Data Analysis — Case Study II

TiFFium. ✿
7 min readAug 24, 2024

--

Introduction

Hi, I’m Tiffany. I’ve been studying for the Google Data Analytics Professional Certificate through Coursera for almost 5 months. I’m currently working on this capstone project, where I’ve learned about the 6 stages of the data analysis process.

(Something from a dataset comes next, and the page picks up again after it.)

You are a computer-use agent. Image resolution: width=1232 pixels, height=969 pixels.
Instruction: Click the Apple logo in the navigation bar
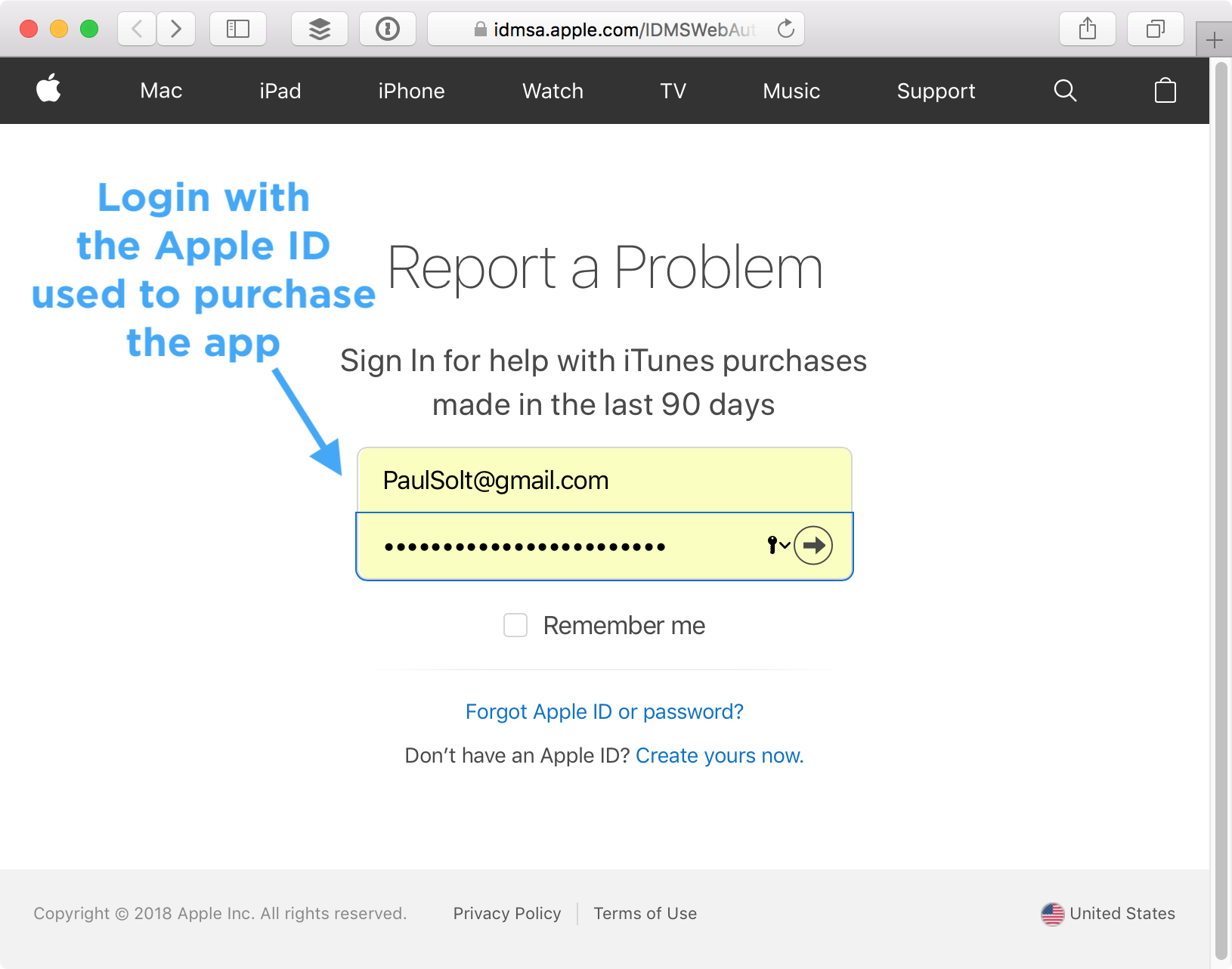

ask, prepare, process, analyze, share, act

In this case study, I’ll perform a junior data analyst at the company — Cyclistic. In order to answer the key business question, I’ll use the analysis tools (SQL & Looker Studio) to get insight from the data.

Background

Cyclistic, launched in 2016, operates a successful bike-share program in Chicago with a fleet of 5,824 geotracked bicycles and 692 stations. The bikes can be unlocked and returned at any station, offering flexible mobility options. Cyclistic provides single-ride passes, full-day passes, and annual memberships. Casual riders use single-ride or full-day passes, while annual members enjoy more benefits and are more profitable. To boost growth, Cyclistic aims to convert casual riders into annual members by understanding their differences and leveraging digital media for targeted marketing.

Ask

  1. How do annual members and casual riders use Cyclistic bikes differently?
  2. Why would casual riders buy Cyclistic annual memberships?
  3. How can Cyclistic use digital media to influence casual riders to become members?

Prepare

Download and insert data

In order to conduct the analysis, I download historical Cyclistic bike trip data (July 2023 — July 2024) CSV files in my local drive and upload it to Bigquery.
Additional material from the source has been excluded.